## RECORDS PROVIDED
****************
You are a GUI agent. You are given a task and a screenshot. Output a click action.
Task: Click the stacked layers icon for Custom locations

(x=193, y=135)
****************
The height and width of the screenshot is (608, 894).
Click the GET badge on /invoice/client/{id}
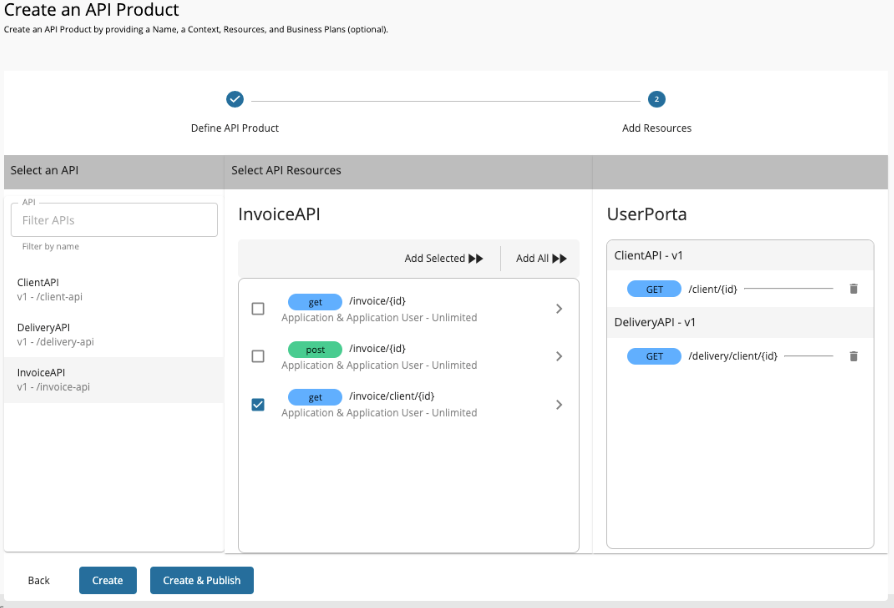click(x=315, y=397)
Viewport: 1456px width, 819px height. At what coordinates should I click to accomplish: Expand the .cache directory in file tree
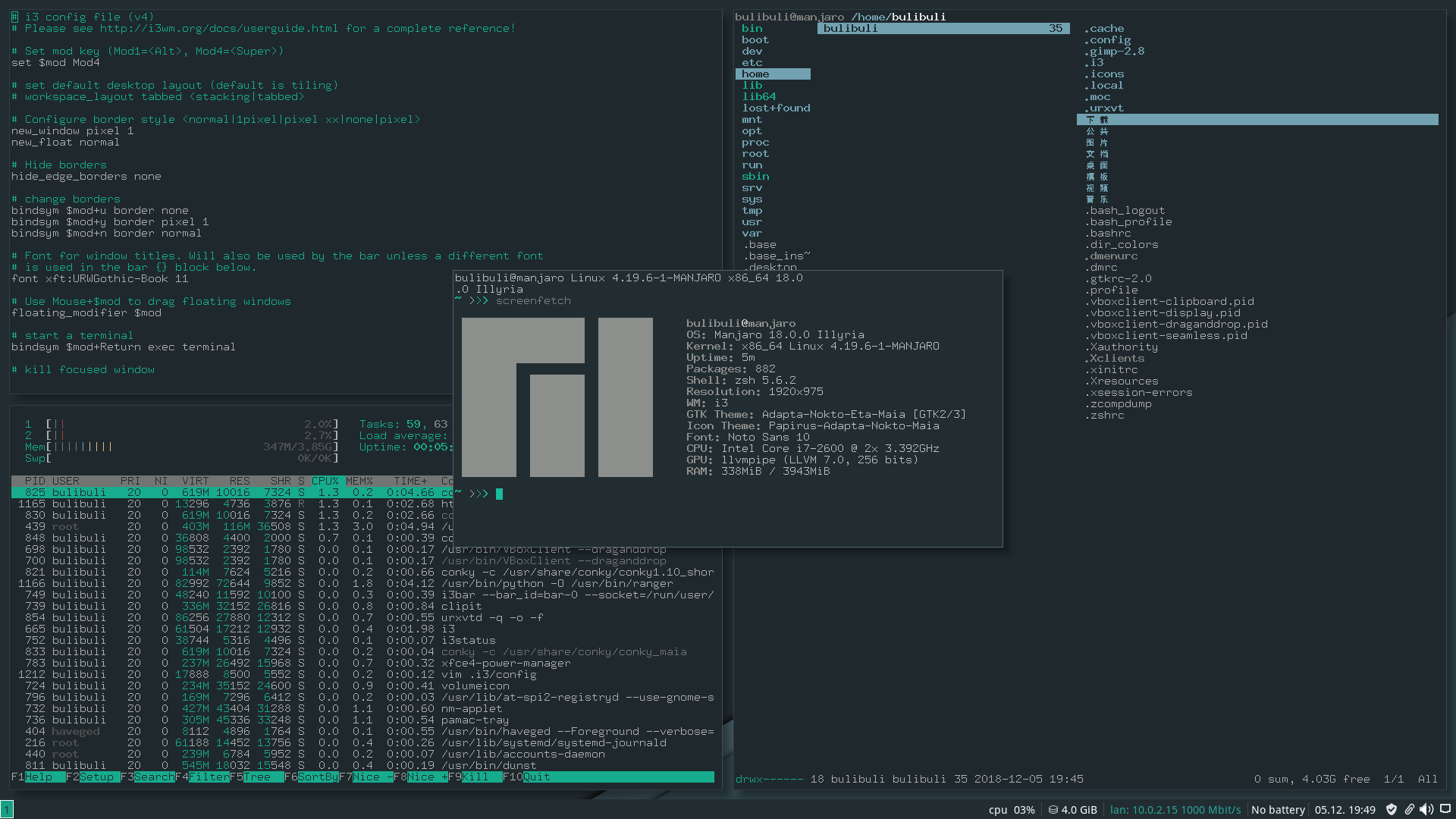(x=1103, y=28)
****************
## WHAT YOU SHOULD DO
If a line in the entries holds the string "screenshot", copy it.

## REPLY TO THE EXERCISE
You are a GUI agent. You are given a task and a screenshot. Output a click action.
The height and width of the screenshot is (608, 894).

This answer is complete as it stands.